En definitiva, fue la crisis de la Concertación la que dio un baño de terrenalidad a dirigentes y autoridades y la que abrió las puertas para una repactación de las relaciones entre los partidos y entre éstos y el gobierno. Es probable que esa repactación implique un debilitamiento mayor de la Concertación como alianza doctrinaria, estratégicamente programática y proyectiva y que se acerque más a una alianza esencialmente electoral y de apoyo genérico y discursivo al gobierno y a algunas de sus medidas programáticas claves. Pero con eso basta si tal repactación incluye disciplinas mínimas y evita la tendencia hacia la caotización que hasta hace poco carcomía a la Concertación.

Comunicaciones versus comunicaciones

En consecuencia, si al gobierno se le debe juzgar por “el arte de gobernar”, el 2002 fue un buen año para él. Y no lo fue sólo por lo que resolvió e hizo temporalmente, sino también por lo que dejó sembrado. Por supuesto que los acontecimientos de los últimos meses oscurecen lo obrado y le acarrearon grandes costos políticos, aunque no, hasta ahora, en popularidad, al menos en lo que respecta al Presidente Lagos.

La que está seriamente dañada es la Concertación y sus partidos. Pero esa es otra historia y frente a la cual corresponde otro tipo de parámetros evaluativos.
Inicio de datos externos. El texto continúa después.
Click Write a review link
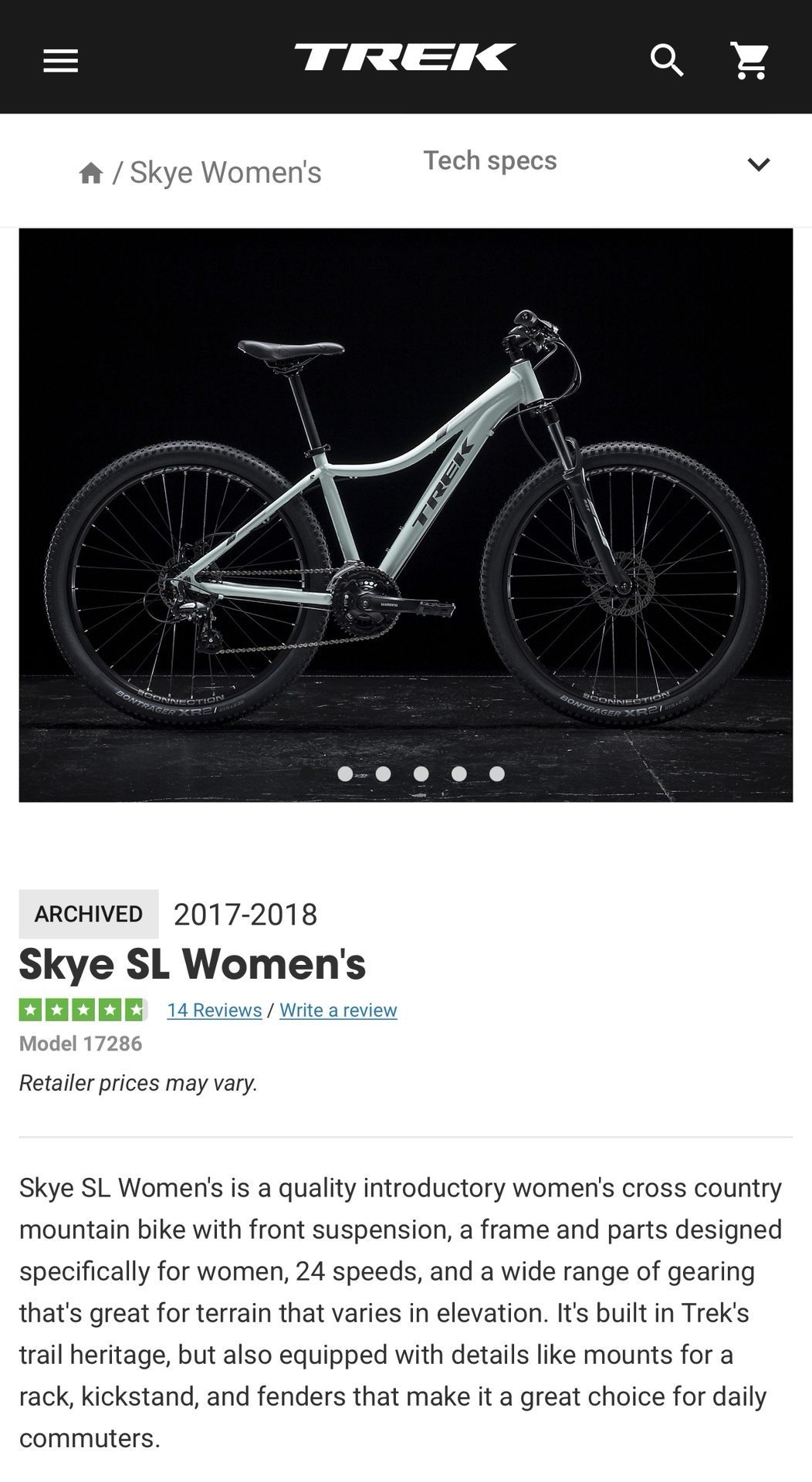The image size is (812, 1482). [338, 1010]
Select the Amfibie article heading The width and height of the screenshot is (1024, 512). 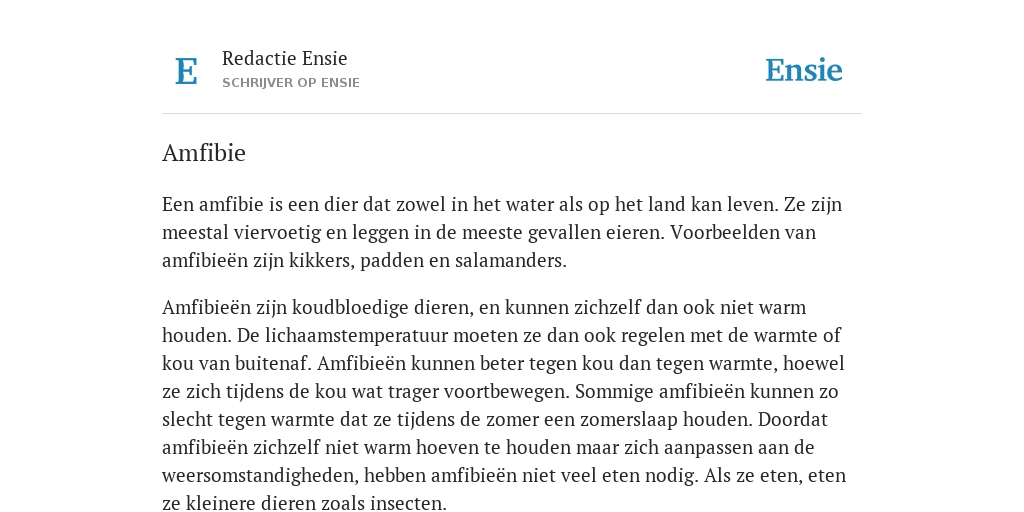click(204, 153)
¿Por qué, entonces, se insiste en percibir el 2002 como el “peor año del gobierno”? Porque comunicacionalmente, en efecto, lo fue y, como ya lo advirtió Ascanio Cavallo, en algunos equipos de La Moneda impera una sublimación obsesiva por la cuestión comunicacional que los lleva a visualizar al gobierno como eterno candidato y el “arte de gobernar” lo confunden con fórmulas de campaña electoral. Lo paradójico – otra vez Weber – es que esas concepciones son en gran parte responsables de la relativa indefensión o debilidad comunicacional en la que quedó el gobierno. Cuando no se comprende “el arte de gobernar”, es naturalmente difícil comunicar lo que es, en verdad, un buen gobierno.